# Small Square Hay Bale Loader



## big_country (Aug 29, 2011)

Can anybody help me with locating a small square hay bale loader.I saw a loader and it was a Pop Up Bale loader that one went on the side of your hay trailer. I am trying to find one that is on the truck. But if someone has the other kind i would get it Thanks


----------



## Josh in WNY (Sep 7, 2010)

That description covers a lot of ground. Are you looking for something like a bale wagon, a bale grab or one of the machines that picks them up and drops them onto the deck of a wagon to hand stack (not sure what the name for them is)?


----------



## DSLinc1017 (Sep 27, 2009)

I believe what your looking for is called a "Henry bale loader"
There was a recent thread on them.


----------



## dubltrubl (Jul 19, 2010)

I saw a couple of NH style pop-up loaders recently on Houston Craigslist if I recall correctly. I think they were wanting around $650 apiece. A bit steep in my opinion, but you may be interested. I see 'em occaisionaly for sale.


----------



## slowzuki (Mar 8, 2011)

I bought one this summer after looking at 4 of them. 200-300$ was the price range, all henry brand.

Worked great, used it on our trailer.


----------



## DSLinc1017 (Sep 27, 2009)

slowzuki said:


> I bought one this summer after looking at 4 of them. 200-300$ was the price range, all henry brand.Worked great, used it on our trailer.

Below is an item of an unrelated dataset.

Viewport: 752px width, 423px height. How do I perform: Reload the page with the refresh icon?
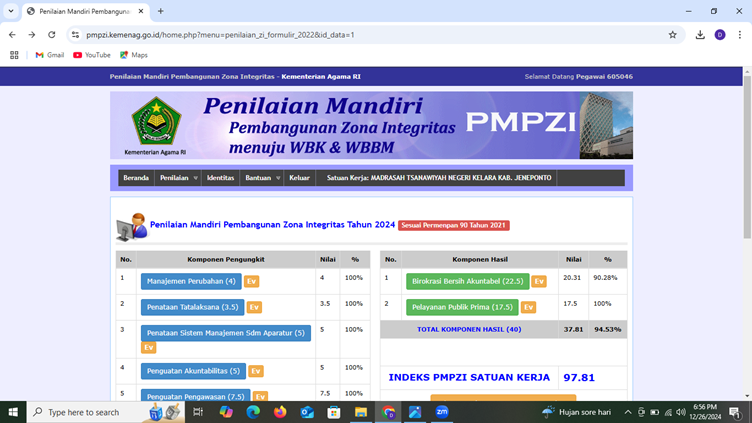pos(52,34)
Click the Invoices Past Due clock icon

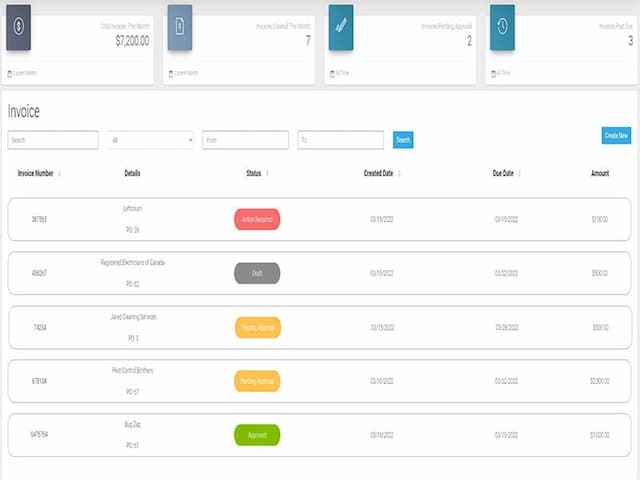pyautogui.click(x=502, y=27)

Still waiting for the picture!


----------



## RockmartGA (Jun 29, 2011)

I've got one similar to the 2nd and 3rd pictures. They work well. One person driving and two people stacking can load a trailer fairly quickly.

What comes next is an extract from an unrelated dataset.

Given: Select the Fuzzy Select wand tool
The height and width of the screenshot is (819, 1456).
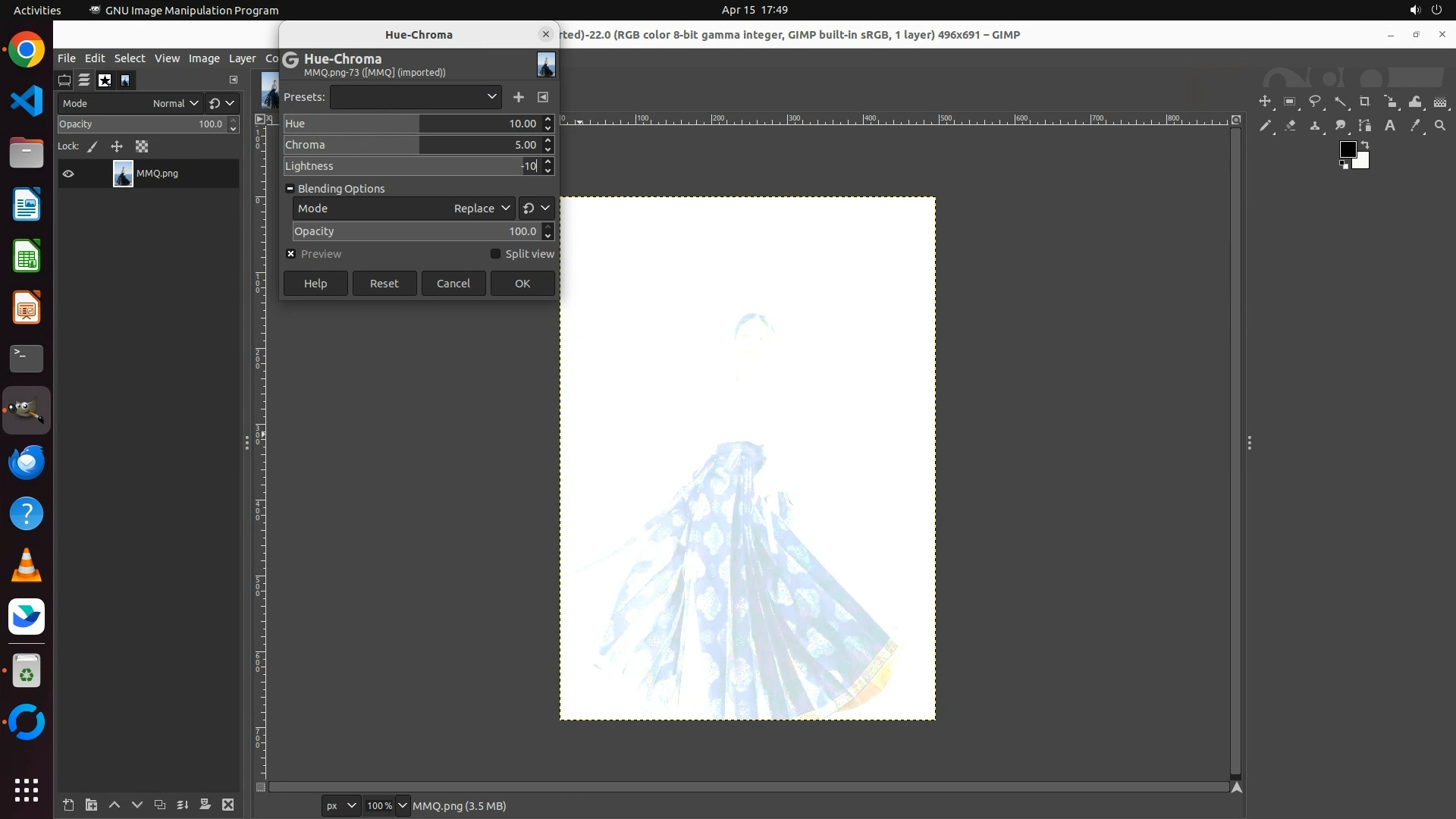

Simple device, not much to go wrong on them other than rust. I agree with the above posters, you should be able to pick one up for less than $500.


----------



## slowzuki (Mar 8, 2011)

You know I don't think I took a pic of it all summer! I swore I had taken a video of it running. Once we got used to steering the trailer it would keep 3+ guys busy up on the trailer. A kid would roll 3 rows into one so the bales where 5 feet apart and they went up the loader butt to butt.


----------